A fare da filo conduttore fra le ballate di Guthrie e i pezzi originali del Collettivo c'è Ted Malvern, che introduce dicendo: "Non sono solo canzoni, è la nostra vita", che ricorda Syd, l'amico perduto, che racconta la genesi delle canzoni mescolandola con il racconto della storia non sempre facile del gruppo. È commovente sentire questo andare e venire, questo intrecciare in chiave personale la grande storia alle storie individuali o di gruppo, questa autobiografia fatta sul palco attraverso la musica, i ricordi, le citazioni, ma in modo quasi casto, severo: perché loro sono il Collettivo Franceschi, il gruppo che ha fatto la scelta, mai rinnegata, di stare nel movimento ma di non delegare nulla a nessuno, di decidere e di sbagliare, se occorre, sempre con la propria testa. Ecco dunque l' ironico racconto dello scontro politico con un "cantautore ultrarivoluzionario", il ricordo di un concerto alla Casa dello studente occupata dove le "star alternative" presenti furono eclissate dall'intervento del Collettivo. E poi, fuori dall'ottica commerciale della cover ma dentro quella ben più importante della storia, mescolarsi alle storie più recenti di Red e di George le poesie di Ted, le canzoni di Ewan McColl e degli Stormy Six, con le parole ispirate da Eliot de La sepoltura dei morti ("Il mese di aprile fra tutti è crudele/sui morti fiorisce il lillà"), quelle di Seeger e quelle di Dylan su cui sono cresciuti, con Ted che ci racconta come la musica del Collettivo si sia nutrita di quel grande afflato epico libertario, di quell' "Altra America", quella degli hobos e degli Wobblies, di Kerouac e Ginsberg ma anche del N.M.U., il combattivo sindacato dei minatori per cui fu scritta Which Side Are You On?, quella di Seeger e Guthrie, di Bob e Joan al Village insieme a cantare Blowin' in the Wind... 

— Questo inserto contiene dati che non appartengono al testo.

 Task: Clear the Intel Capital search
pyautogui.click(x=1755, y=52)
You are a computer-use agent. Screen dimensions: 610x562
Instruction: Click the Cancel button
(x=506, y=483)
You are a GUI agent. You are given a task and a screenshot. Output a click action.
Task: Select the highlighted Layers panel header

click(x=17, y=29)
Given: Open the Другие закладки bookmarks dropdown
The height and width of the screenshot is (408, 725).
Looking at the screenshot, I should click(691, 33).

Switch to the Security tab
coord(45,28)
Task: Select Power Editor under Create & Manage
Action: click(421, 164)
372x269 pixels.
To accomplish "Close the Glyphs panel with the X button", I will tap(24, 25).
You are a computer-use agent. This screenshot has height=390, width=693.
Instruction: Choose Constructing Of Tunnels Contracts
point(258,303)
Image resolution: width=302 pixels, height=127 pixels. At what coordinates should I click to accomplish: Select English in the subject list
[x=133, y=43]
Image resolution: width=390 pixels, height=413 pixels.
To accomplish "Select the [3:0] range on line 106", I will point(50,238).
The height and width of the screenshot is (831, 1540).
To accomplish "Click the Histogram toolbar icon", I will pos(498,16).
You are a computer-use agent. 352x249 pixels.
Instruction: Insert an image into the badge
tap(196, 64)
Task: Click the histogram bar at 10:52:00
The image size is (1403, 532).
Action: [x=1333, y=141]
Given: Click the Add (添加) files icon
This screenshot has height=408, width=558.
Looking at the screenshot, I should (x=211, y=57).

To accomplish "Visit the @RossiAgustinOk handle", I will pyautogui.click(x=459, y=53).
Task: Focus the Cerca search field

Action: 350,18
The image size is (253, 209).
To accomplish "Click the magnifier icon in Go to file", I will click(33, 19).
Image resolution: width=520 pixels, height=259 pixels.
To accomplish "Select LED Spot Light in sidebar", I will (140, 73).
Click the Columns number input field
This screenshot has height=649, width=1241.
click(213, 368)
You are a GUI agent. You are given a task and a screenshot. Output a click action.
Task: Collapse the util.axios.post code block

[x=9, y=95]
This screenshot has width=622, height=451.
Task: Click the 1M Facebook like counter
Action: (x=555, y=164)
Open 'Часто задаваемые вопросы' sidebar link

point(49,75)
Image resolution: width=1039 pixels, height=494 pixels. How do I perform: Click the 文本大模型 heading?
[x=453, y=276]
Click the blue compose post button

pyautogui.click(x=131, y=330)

Ma il bis, dopo gli applausi, dopo il gran battere sincopato delle mani, dopo la commozione e il ricordo, con il Collettivo e gli amici e compagni di una vita tutti schierati sul palco è ancora l'amatissima, celeberrima This Land Is Your Land, l'ultimo ricordo di Woody Guthrie, la promessa di provarci ancora a far sì che, davvero, questa terra appartenga a noi, e non ai "masters of war"...
Citando il grande poeta Walt Whitman, e una sua celebre poesia dedicata alla giovinezza, e andando perfino oltre i ricordi e la commozione e anche un po' di rabbia per quello che abbiamo dissipato, noi e loro, è proprio vero che quello splendore “una volta, una sola volta esisteva”.

Jonathan Coe, The Guardian,  September 29 2007.